Watercolor, in art, a type of painting that employs colored pigments dissolved in water. The distinguishing characteristic of watercolor painting is its transparency. The surface of the paper is visible through the thin watercolor pigments, creating an effect distinct from the thick texture of oil painting and other more dense media.

II

Watercolor Techniques

Watercolor paints are produced by binding dry powdered pigments with gum arabic, a vegetable adhesive. The resulting paint can then be dissolved in water and applied to paper with a brush. Although this is a relatively modern technique, various related types of water-based paints have been used throughout recorded history. The painted papyrus scrolls of ancient Egypt may be considered the first watercolors, and the ink techniques of early Asian art are early forms of monochrome, or single-color, watercolor. Water-soluble pigments combined with a thickener derived from eggs were used in European illuminated manuscripts during the Middle Ages (5th century to 15th century), and medieval frescoes employed a type of water-bound pigment stiffened with opaque white paint. Later types of opaque water-soluble paints such as gouache, which continue to be used today, are closely related to watercolors.

III

Renaissance Watercolors

The landscape and animal studies of 15th-century German master Albrecht Dürer are usually considered the earliest true watercolors. Dürer used tinted waterpaints to color his pen drawings of natural history subjects. These watercolors do not form a large part of his work, but they have become classics in the genre of detailed, precise nature drawings. During the 16th and 17th centuries, water-based paints were used only occasionally by artists, and monochrome, rather than tinted, paint was preferred. Earth-colored bistre, a yellow-brown pigment, and blackish sepia, made from the ink of squids, achieved brief prominence through the work of French artist Claude Lorrain and Dutch master Rembrandt, both of whom used them to create expressive atmospheric effects of cloud and sky in their ink landscape drawings. The use of colored water paints during this period was rare, found only in the works of a few minor masters, such as Dutch painters Hendrick Avercamp and Adriaen van Ostade.

IV

English Watercolors

Watercolor painting developed chiefly in England in the second half of the 18th century and went hand in hand with the development of romanticism, which glorified nature and natural beauty. Not only was watercolor the medium best suited for painting out of doors (principally because the paint dried quickly), but it was also naturally adaptable to rendering common romantic themes, such as stormy skies, fogs and mists, and billowing foliage. At first, English watercolorists followed in the Dutch tradition, using washes of water paint to give color to pen or pencil drawings. By the mid-1700s, however—especially in the innovative work of Paul Sandby—watercolor technique was freed from these bonds as artists began to apply paint directly to paper without following previously drawn outlines. This development marked the maturity of watercolor as an art form, and the method became increasingly popular. Subject matter extended far beyond landscape to include mystical paintings, such as those of William Blake, and satiric social scenes, such as those of cartoonist Thomas Rowlandson.

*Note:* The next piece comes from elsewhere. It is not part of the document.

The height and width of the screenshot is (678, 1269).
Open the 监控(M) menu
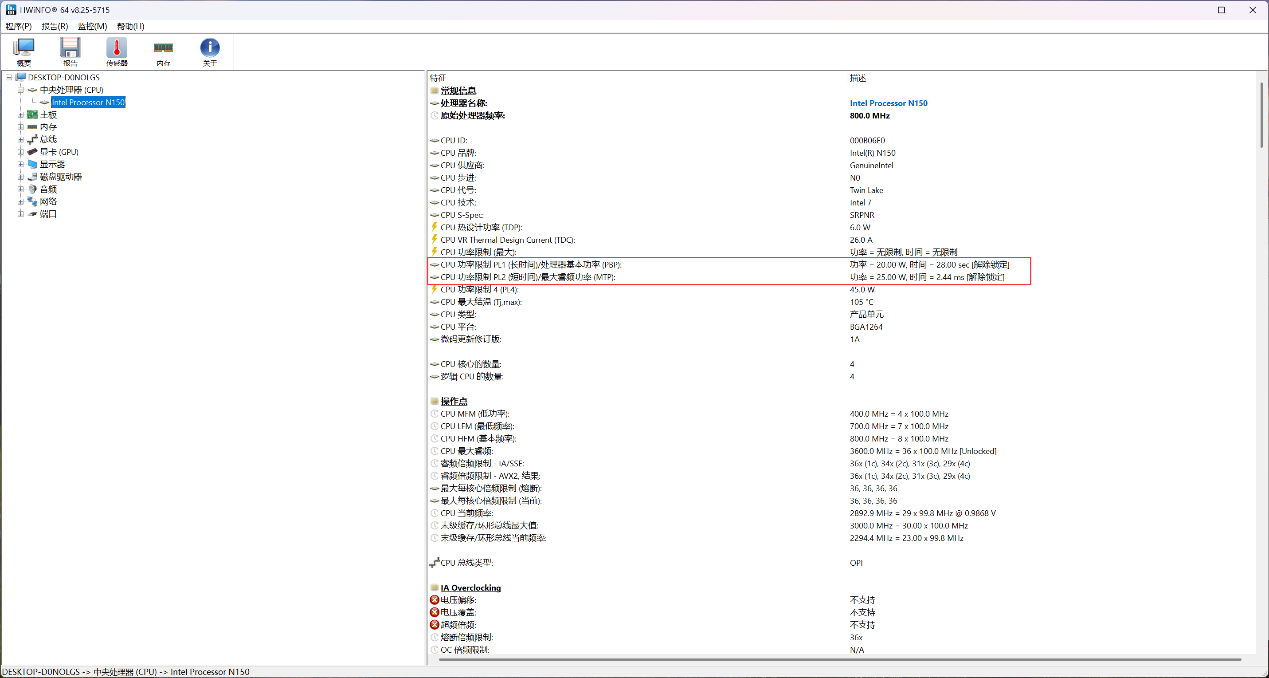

John Robert Cozens, in his paintings of the Swiss Alps, used gentle color to depict nature's intensity, bringing grandeur to what was a tradition of pastoral watercolor landscape. He was a prime influence on Thomas Girtin and J. M. W. Turner, the two great masters of the English watercolor. In the first half of the 19th century Turner achieved a brilliancy and luminosity of color that was never surpassed.